Ok, so here's the deal. I've got quite a bit of mudding experience, as well as administration and mud-development experience. I'm a programmer by profession, an artist in heart and enough of a perfectionist to get frustrated with what I don't have.

I've worked at many levels on quite a few muds in the past before I took a hiatus for a few years. After playing/working on other people's muds, I came to a point where I was frustrated with the lack of flexibility in game-play (as a player and administrator), lack of consistency and ease of use in building, and lack of modern designs standards, flexibility and languages in the code-bases I worked on. So, I decided the best way to deal with it was to give my own ideas a shot, as many have done before me.

In the past, on at least two separate occasions, I've attempted to start a MUD project from scratch. The first time was completely from scratch, with two other dedicated programmers. We got a lot done before the project faltered because of diminishing work from the other members, leading to diminished interest, feeding back into less work being done until things ground to a halt. We tried again, looking externally for others to bring things together again. Once again, things faltered. We had no website, no forums, a server that was intermittently breaking, a code-base on the verge of being able to be "played," but not playable enough to interest anyone for more than a brief "ok, that could be interesting. Good luck!" Those we did get on board were very encouraging people, but they were hard won, and were probably brought on too early.

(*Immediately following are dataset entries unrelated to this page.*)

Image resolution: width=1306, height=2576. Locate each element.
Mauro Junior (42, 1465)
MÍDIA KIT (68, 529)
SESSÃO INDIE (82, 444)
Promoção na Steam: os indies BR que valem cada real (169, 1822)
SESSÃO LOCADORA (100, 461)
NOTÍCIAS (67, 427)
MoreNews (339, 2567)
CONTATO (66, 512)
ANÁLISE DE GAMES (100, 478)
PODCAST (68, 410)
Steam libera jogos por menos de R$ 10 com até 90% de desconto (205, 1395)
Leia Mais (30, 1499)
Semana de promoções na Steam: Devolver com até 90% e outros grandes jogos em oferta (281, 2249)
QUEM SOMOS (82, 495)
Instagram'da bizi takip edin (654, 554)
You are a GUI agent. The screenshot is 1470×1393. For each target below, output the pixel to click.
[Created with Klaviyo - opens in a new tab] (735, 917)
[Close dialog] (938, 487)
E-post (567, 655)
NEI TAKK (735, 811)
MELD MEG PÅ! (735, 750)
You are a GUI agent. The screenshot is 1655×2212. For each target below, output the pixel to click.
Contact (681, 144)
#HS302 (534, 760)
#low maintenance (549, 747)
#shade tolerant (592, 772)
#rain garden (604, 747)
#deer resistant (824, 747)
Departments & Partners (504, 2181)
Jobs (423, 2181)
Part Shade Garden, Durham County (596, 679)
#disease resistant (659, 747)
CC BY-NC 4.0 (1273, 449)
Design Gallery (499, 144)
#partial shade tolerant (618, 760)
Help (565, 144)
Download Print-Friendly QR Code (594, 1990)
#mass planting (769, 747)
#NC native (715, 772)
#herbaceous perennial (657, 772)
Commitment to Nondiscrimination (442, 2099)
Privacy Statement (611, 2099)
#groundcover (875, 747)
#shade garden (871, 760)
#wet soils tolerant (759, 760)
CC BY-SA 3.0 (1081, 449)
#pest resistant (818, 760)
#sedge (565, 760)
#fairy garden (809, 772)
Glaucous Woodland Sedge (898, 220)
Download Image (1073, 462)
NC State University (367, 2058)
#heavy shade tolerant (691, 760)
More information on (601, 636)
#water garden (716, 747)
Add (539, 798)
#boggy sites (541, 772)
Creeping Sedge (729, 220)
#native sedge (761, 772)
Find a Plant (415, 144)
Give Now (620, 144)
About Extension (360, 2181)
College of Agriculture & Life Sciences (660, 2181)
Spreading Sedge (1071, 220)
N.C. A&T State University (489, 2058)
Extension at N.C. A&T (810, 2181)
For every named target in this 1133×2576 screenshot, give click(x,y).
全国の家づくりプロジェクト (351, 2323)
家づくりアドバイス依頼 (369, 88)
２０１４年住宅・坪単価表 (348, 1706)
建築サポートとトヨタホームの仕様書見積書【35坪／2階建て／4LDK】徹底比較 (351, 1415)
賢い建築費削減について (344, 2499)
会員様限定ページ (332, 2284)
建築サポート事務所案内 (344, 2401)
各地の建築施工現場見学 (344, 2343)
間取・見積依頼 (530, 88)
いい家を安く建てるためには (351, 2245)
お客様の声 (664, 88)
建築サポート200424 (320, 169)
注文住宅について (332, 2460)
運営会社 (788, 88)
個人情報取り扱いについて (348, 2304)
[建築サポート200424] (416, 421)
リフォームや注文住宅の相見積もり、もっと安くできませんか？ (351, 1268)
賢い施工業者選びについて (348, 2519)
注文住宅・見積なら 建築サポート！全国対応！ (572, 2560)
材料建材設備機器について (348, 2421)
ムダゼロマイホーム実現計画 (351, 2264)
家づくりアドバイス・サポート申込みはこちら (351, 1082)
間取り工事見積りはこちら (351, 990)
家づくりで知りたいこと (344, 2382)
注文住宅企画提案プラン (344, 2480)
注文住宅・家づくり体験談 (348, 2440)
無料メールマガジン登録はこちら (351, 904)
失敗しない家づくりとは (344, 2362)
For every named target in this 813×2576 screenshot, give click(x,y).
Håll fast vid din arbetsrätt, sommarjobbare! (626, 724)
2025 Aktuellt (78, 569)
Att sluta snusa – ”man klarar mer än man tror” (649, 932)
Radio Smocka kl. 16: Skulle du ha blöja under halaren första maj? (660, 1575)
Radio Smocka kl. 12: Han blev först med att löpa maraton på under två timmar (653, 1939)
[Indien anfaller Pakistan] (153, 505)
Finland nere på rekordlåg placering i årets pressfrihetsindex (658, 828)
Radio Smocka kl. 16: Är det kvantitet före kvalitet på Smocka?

So finally, coming back to it with fresh determination I decided I'd go about it the right way. I've learned a lot, and I won't bother trying to list that information. But instead, here's what I do have:
-Forums ready to go
-A hardware server of my own ready to be configured for server hosting, source hosting, and website hosting.
-A code-base with many many hours of labor put into it that's ready to be expanded upon
-Design and game-world ideas that simply need discussion and detailing before they can be implemented.

That comes down to the initial question, that I pose to those that both have failed, and more importantly those who haven't.

How do I keep from being still born again? I have my own theories of course, but I'd rather not pay attention to those given where it has got me in the past. The most important resource I lack right now is dedicated individuals willing to put some elbow grease into it. One of the biggest problems plaguing the previous attempts were that I found I was the only programmer really doing anything. But finding those people that could and would help is much more difficult than some give credit for. Those still willing to assist either have no skills that are useful, except for testing and telling me what they do or don't like, or no time to devote.

I think many potential mud-start-ups struggle with these problems. No doubt there's no "answer" but every discussion helps I think. So for myself specifically, and others generally, how do people think we should go about solving these problems and becomming more successful?